Seit 1947 gibt es Restaurierungswerkstätten im GRASSI Museum für Völkerkunde zu Leipzig. Die Restauratoren haben die Aufgabe, die unterschiedlichen Objekte möglichst gut zu schützen, zu pflegen, zu erhalten und ihren Gebrauch und Einsatz anhand ihrer Gebrauchsspuren für eine wissenschaftliche Bearbeitung und die Museumsbesucher nachvollziehbar und erlebbar zu machen. Seit Bestehen der Restaurierungsabteilung werden alle Untersuchungsergebnisse und Maßnahmen in Restaurierungsprotokollen festgehalten, und wir besitzen ein großes Archiv zur Geschichte der Restaurierung in unserem Hause.
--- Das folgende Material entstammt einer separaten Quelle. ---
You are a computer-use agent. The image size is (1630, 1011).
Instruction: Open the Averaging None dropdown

Die Objekte unserer Sammlung werden kontinuierlich auf ihren Erhaltungszustand und  mögliche Schäden oder Materialveränderungen hin überprüft. Wenn also am Montag das Museum für unsere Besucher geschlossen ist, muss sich das eine oder andere Objekt dem kritischen Restauratorenblick stellen.

Auch werden die Klima-, Licht- und Sicherheitsbedingungen überprüft. Ist ein Eingriff notwendig geworden und der „Patient“ in eine unserer, nach materialspezifisch spezialisierten Werkstätten gelangt, stehen am Anfang einer jeglichen Restaurierungsmaßnahme die Untersuchung der verwendeten Materialien und Herstellungstechniken. Schon allein die Identifizierungen der vielfältigen, uns oft fremden Materialien und Materialkombinationen stellen hohe Anforderungen an unsere Kenntnisse und Erfahrungen. Hierbei arbeiten wir eng mit Naturwissenschaftlern zusammen, die anhand von physikalischen oder chemischen Untersuchungen wichtige Arbeitsgrundlagen beitragen.
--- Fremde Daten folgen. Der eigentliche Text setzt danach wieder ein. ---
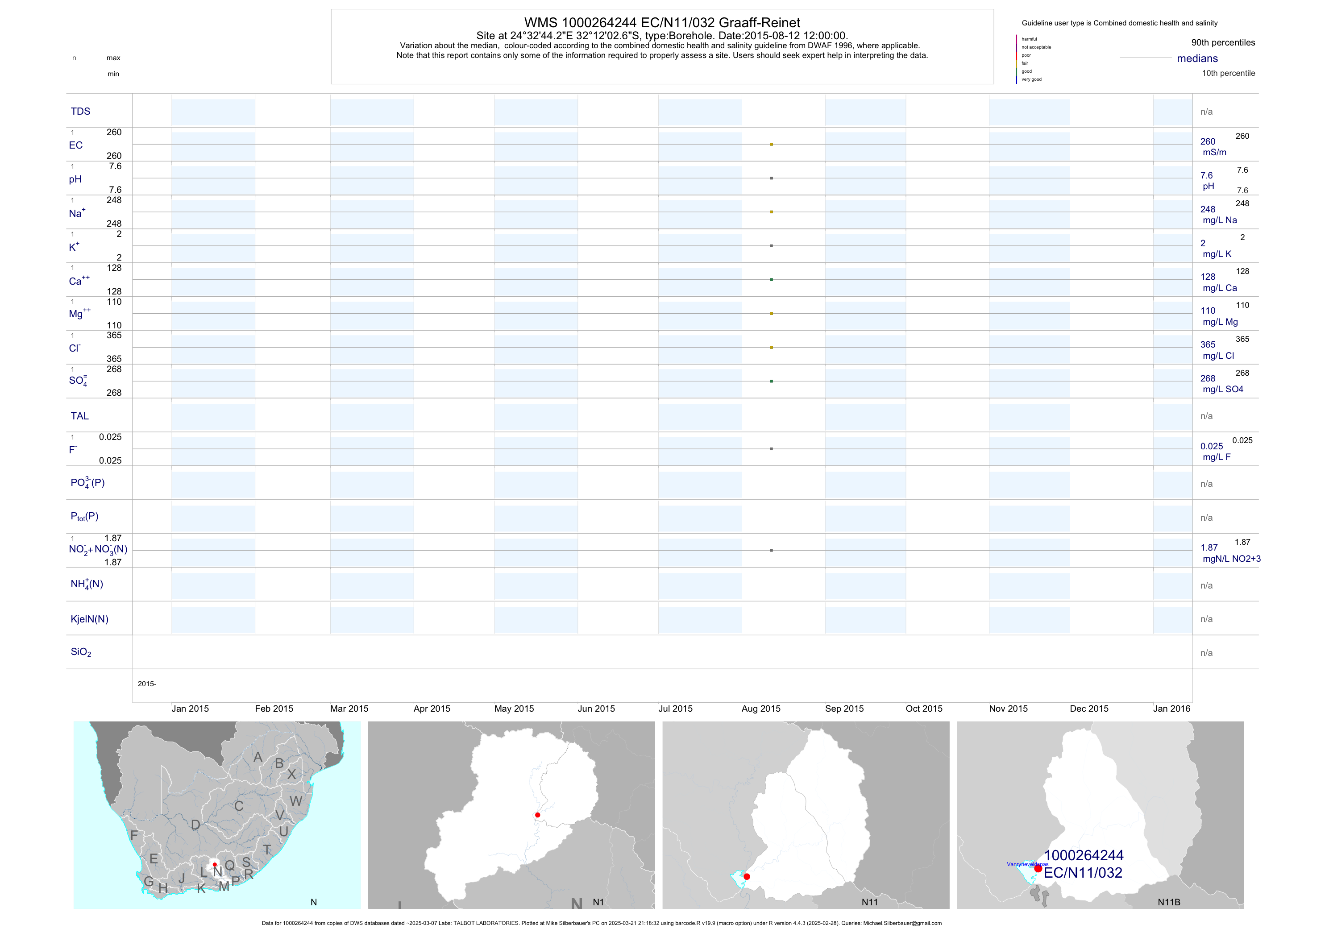Screen dimensions: 1325x937
Task: Click the 'Aug 2015' axis label
Action: click(761, 709)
Aufwändig ist es häufig, der Herstellungstechnik eines Objekts auf die Spur zu kommen: Viele historische Techniken sind auch in den Ursprungsländern der Objekte nicht mehr bekannt und erst recht nicht mit uns vertrauten europäischen Herstellungsmethoden vergleichbar. Die Dokumentation noch funktionierender und angewandter Fertigungstechniken und der Dialog mit den Menschen, die diese Methoden noch beherrschen, gewinnen deshalb zunehmend an Bedeutung. Schon aus diesem Grund ist uns die Zusammenarbeit mit den Ethnologen ausgesprochen wichtig.

Durch Alterung und äußere Einwirkungen geschädigte Objekte werden, nach den oben genannten Abklärungen und Recherchen, in unseren Werkstätten behandelt. Alle Überlegungen und angewandten Maßnahmen werden sowohl fotografisch als auch schriftlich in unserer Datenbank dokumentiert und archiviert.
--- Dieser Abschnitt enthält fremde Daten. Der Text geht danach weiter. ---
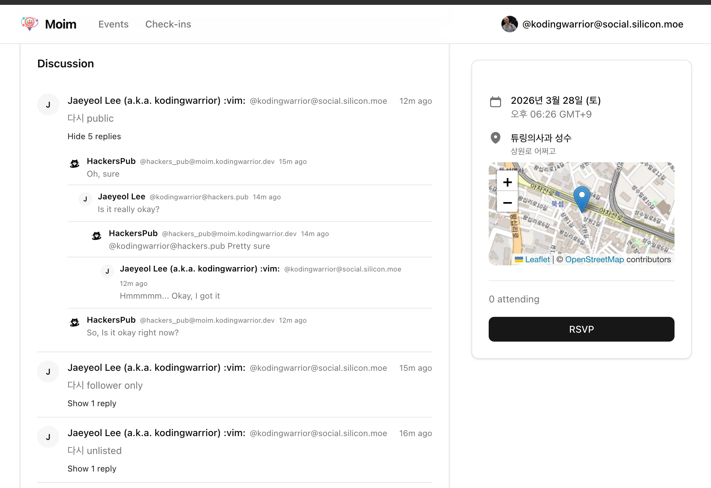The width and height of the screenshot is (711, 488).
Task: Show 1 reply under "다시 unlisted" post
Action: click(x=92, y=469)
Ein weiterer Tätigkeitsbereich ist die konservatorische Betreuung des Leihverkehrs. Das GRASSI Museum für Völkerkunde zu Leipzig erhält von nationalen und internationalen Museen Leihanfragen für Objekte, die auf Ausstellungen gezeigt werden sollen. Gleichzeitig stellt es selbst für eigene Ausstellungen Leihgesuche bei anderen Museen und Privatsammlungen. In enger Zusammenarbeit mit unseren Museologen werden die Ausstellungs- und Klimabedingungen der fremden Museen vor der Ausleihe angefragt, der Erhaltungszustand der Objekte überprüft sowie die Erfordernisse der Verpackung definiert und überwacht. Gegebenenfalls müssen besonders empfindliche Werke auf ihrer Reise begleitet werden.

Die Geschichte der Objekte unserer Sammlung  wurde nicht nur von Menschen geschrieben, die sie hergestellt oder verwendet haben. Ethnologen, Historiker, Kunsthändler, Kunstliebhaber und Touristen haben Gegenstände fremder Welten gesammelt und sie durch ihre neue Nutzung in andere Kontexte gestellt. So ist die Geschichte der Objekte in unserem Museum immer auch in Teilen die Geschichte ihrer Sammler. Bei einer Restaurierung geht es deshalb auch nicht „nur“ um die Reparatur von Schäden und den physischen Erhalt der Dinge. Unsere Objekte sind Erinnerungsträger und die Entscheidung für ihre Erhaltung spiegelt auch die heutige Reflexion auf unsere und die Welt anderer Völker wider.